§ Records excerpted from a collection:
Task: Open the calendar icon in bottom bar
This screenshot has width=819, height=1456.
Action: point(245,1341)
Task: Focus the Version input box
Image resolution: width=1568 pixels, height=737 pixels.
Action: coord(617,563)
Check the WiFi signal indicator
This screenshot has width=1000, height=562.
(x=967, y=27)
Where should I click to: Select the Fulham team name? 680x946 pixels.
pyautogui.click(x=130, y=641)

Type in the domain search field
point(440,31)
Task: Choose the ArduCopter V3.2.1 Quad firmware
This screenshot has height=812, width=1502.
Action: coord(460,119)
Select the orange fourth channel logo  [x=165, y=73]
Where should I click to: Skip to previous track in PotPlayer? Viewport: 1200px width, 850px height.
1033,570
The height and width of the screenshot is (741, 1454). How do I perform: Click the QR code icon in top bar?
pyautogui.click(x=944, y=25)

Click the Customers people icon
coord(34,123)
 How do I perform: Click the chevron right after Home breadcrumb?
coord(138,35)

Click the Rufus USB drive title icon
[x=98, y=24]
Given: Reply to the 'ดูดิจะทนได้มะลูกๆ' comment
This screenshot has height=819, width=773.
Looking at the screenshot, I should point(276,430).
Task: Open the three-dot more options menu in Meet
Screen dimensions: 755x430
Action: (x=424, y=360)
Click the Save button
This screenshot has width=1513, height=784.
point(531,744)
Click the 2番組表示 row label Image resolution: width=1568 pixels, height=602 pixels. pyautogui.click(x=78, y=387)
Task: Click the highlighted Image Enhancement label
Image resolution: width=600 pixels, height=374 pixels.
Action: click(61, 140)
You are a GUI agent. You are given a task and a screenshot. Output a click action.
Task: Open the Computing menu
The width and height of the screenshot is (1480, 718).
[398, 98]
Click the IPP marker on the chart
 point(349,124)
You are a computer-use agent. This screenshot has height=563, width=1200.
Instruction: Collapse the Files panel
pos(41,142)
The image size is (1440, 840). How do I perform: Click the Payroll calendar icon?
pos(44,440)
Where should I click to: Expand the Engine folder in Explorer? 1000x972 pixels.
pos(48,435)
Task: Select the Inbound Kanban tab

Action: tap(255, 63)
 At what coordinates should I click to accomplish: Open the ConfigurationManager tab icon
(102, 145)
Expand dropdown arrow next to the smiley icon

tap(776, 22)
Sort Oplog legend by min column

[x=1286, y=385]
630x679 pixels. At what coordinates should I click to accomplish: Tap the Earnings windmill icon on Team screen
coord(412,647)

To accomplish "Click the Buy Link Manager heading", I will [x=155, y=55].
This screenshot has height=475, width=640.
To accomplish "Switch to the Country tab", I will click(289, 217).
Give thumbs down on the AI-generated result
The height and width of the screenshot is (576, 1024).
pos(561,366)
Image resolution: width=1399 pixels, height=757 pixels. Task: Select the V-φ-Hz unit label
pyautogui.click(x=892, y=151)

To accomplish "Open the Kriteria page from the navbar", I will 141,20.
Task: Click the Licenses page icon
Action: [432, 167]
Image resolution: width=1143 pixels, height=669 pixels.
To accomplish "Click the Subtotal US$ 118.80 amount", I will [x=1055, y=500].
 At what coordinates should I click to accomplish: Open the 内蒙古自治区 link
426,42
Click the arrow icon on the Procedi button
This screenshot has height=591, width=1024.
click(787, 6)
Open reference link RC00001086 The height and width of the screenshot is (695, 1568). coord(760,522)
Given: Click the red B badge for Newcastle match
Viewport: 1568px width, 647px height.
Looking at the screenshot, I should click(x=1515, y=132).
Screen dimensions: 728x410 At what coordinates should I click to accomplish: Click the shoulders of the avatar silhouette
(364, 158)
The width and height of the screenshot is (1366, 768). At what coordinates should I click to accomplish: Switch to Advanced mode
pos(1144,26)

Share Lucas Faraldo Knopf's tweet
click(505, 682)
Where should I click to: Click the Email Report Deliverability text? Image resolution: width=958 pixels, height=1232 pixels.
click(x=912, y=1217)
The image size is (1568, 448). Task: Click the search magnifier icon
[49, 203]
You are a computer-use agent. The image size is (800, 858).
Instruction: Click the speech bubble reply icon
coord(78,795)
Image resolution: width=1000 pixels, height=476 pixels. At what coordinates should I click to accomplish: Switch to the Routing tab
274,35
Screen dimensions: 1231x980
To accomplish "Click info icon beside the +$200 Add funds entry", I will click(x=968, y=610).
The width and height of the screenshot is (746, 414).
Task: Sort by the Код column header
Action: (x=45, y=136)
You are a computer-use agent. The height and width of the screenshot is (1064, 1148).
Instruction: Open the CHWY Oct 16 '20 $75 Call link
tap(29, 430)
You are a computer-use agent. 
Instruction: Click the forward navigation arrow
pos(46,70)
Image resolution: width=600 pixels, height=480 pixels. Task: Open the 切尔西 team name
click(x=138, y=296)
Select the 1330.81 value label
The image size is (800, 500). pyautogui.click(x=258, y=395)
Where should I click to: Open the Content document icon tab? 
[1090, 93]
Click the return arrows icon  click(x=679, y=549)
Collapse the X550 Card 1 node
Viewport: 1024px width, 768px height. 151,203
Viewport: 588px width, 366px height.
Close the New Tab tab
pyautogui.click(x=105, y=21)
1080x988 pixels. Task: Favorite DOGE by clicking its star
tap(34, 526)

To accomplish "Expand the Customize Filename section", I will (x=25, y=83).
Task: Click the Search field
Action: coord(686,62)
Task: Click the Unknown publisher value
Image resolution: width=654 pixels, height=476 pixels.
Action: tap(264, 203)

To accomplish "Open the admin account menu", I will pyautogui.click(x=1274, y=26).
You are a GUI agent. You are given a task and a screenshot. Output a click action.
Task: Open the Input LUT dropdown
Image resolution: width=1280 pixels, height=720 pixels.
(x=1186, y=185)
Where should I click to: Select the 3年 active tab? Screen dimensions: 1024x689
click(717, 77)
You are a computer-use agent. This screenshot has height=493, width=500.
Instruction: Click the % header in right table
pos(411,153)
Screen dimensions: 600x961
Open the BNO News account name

§ Aim of the exercise: The reply should consist solely of the lines above from the one that has "Check the WiFi signal indicator" through the one that has "Select the orange", reproduced exactly.

§ Written response:
Check the WiFi signal indicator
This screenshot has width=1000, height=562.
(x=967, y=27)
Where should I click to: Select the Fulham team name? 680x946 pixels.
pyautogui.click(x=130, y=641)

Type in the domain search field
point(440,31)
Task: Choose the ArduCopter V3.2.1 Quad firmware
This screenshot has height=812, width=1502.
Action: coord(460,119)
Select the orange fourth channel logo  [x=165, y=73]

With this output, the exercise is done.